▸ Entries supplied:

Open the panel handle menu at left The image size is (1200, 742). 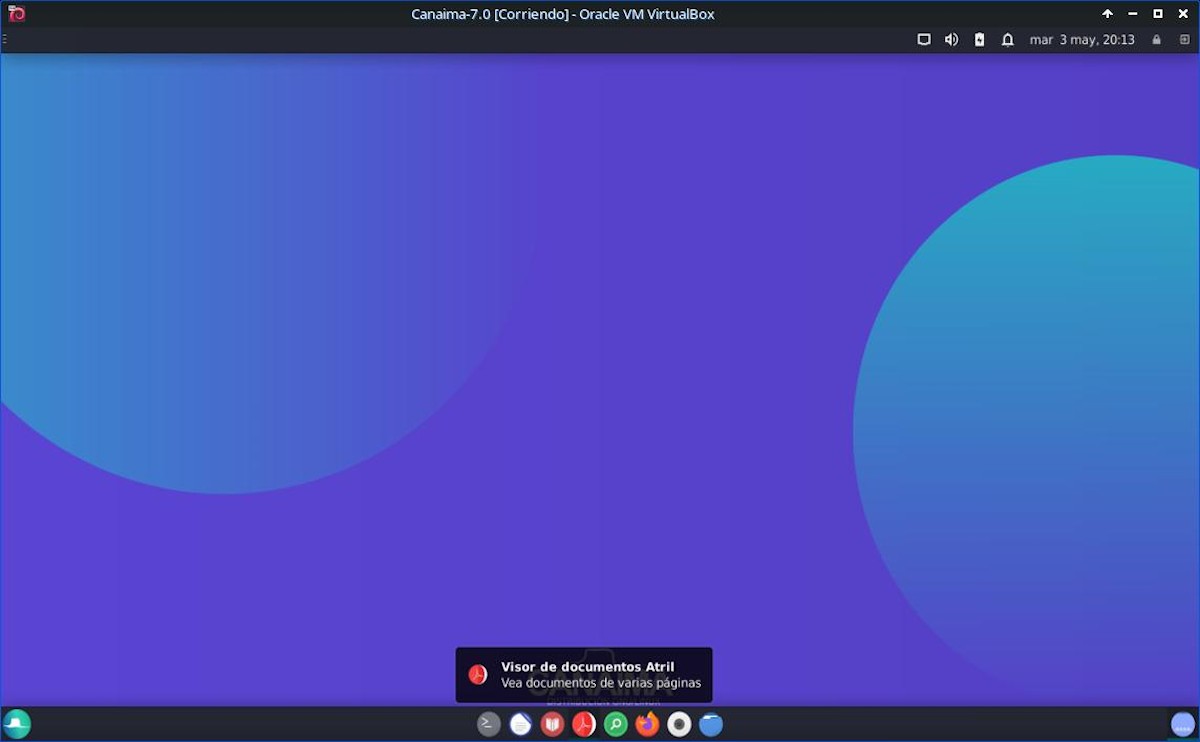(4, 40)
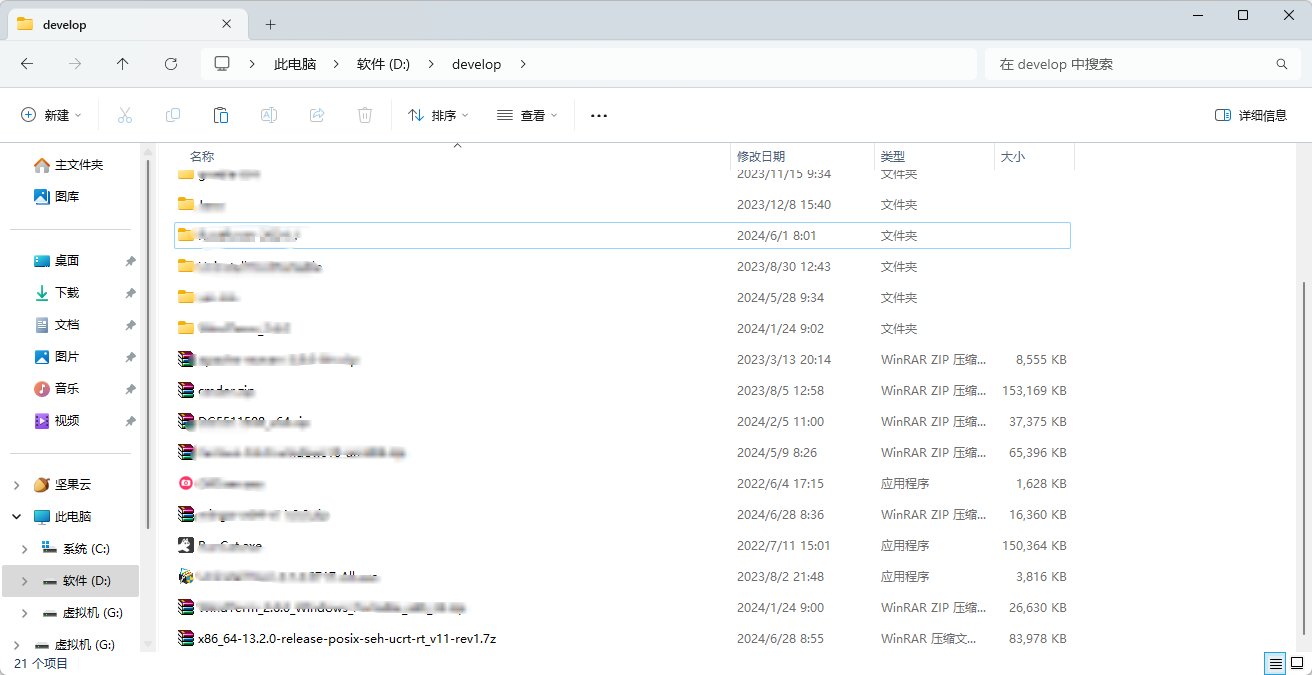Switch to details list view layout
The image size is (1312, 675).
[x=1275, y=663]
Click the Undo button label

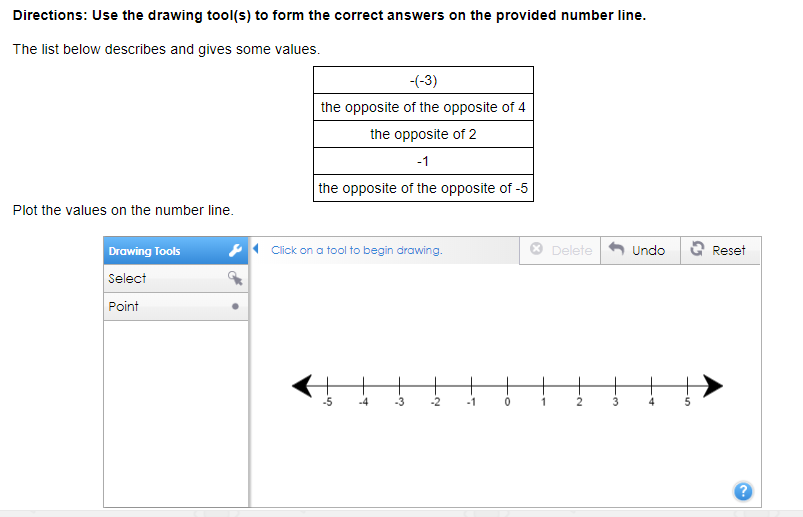[x=648, y=250]
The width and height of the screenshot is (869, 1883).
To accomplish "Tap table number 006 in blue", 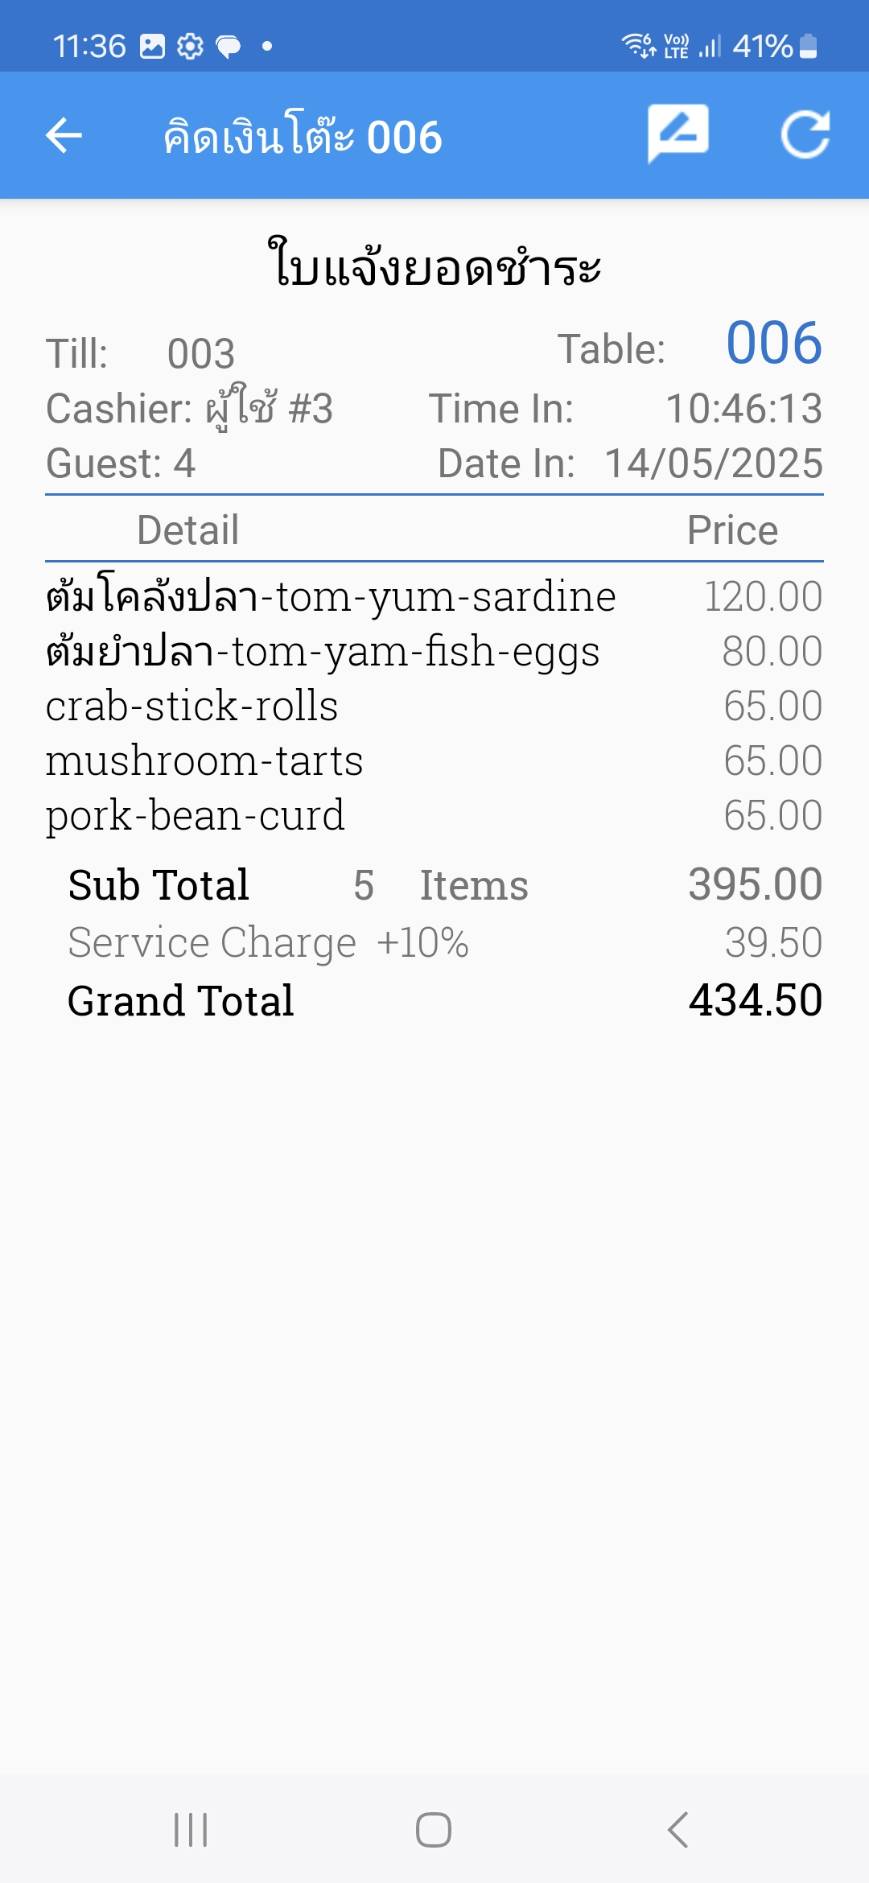I will [x=773, y=344].
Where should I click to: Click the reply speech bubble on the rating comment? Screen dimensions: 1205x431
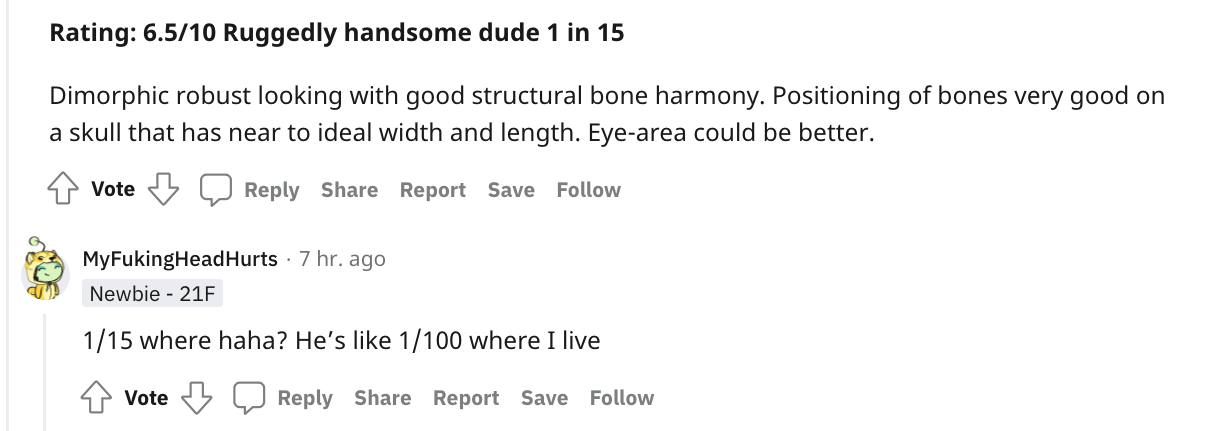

▸ What is expected: How many lines in the entries above contain the string "Click"? Reply with the number alone.

▸ Response to the task: 2